Como siempre comenzaremos reconociendo que tenemos un problema y que el problema de cada uno generalmente lleva nuestro nombre propio. El problema de José no suele llamarse María, generalmente se llama José.
Basta de otorgar al otro tanto poder, basta de “él (o ella) me vuelve loca/o”. Nadie es tan poderoso a menos que tu le otorgues ese poder, restándolo del que te corresponde y del que probablemente no quieres hacerte cargo.

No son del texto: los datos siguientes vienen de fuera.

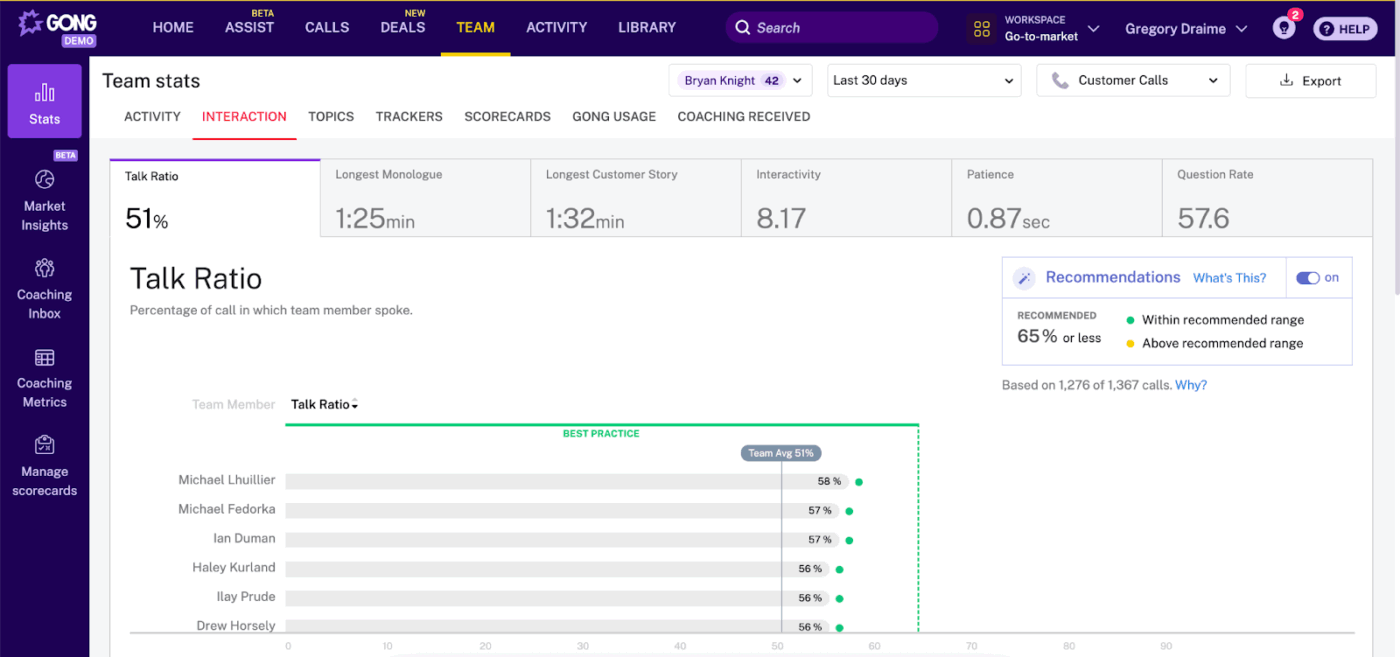Click the Recommendations wand icon
Image resolution: width=1400 pixels, height=657 pixels.
click(x=1024, y=277)
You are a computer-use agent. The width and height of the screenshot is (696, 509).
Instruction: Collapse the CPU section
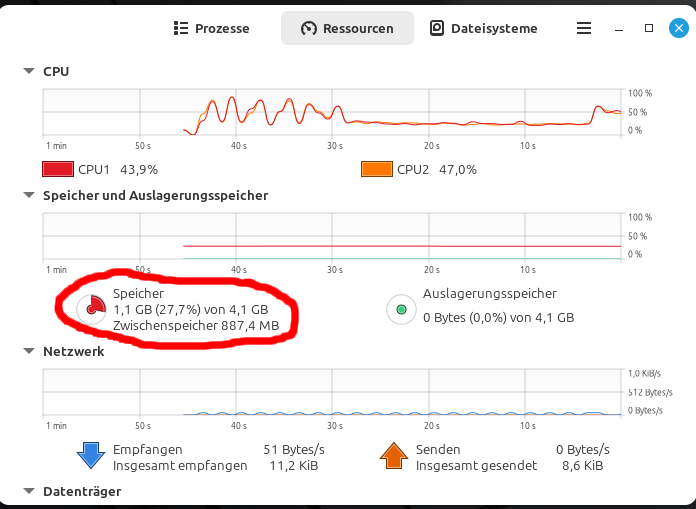tap(29, 71)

Esto de las relaciones es un campo especialmente adecuado para proyectar en el otro nuestras propias dificultades. Hay que apropiarse de la situación, hacernos cargo de nosotros mismos. Para ello recomiendo comenzar dedicándose tiempo y realizando una actividad recreativa. Se trata de recobrar tiempo personal y espacio propio.
Siempre hallo particularmente beneficioso el volver a tener una mayor sensación del cuerpo, caminar treinta minutos o realizar una actividad física que te conecte contigo como cuerpo. Ya sé que tu eres mucho mas, pero casi seguro que la codependecia te ha dejado viviendo en un espacio muy pequeño de miedos, dentro de tu cabeza. Sal del pensamiento, siente y poco a poco disfruta.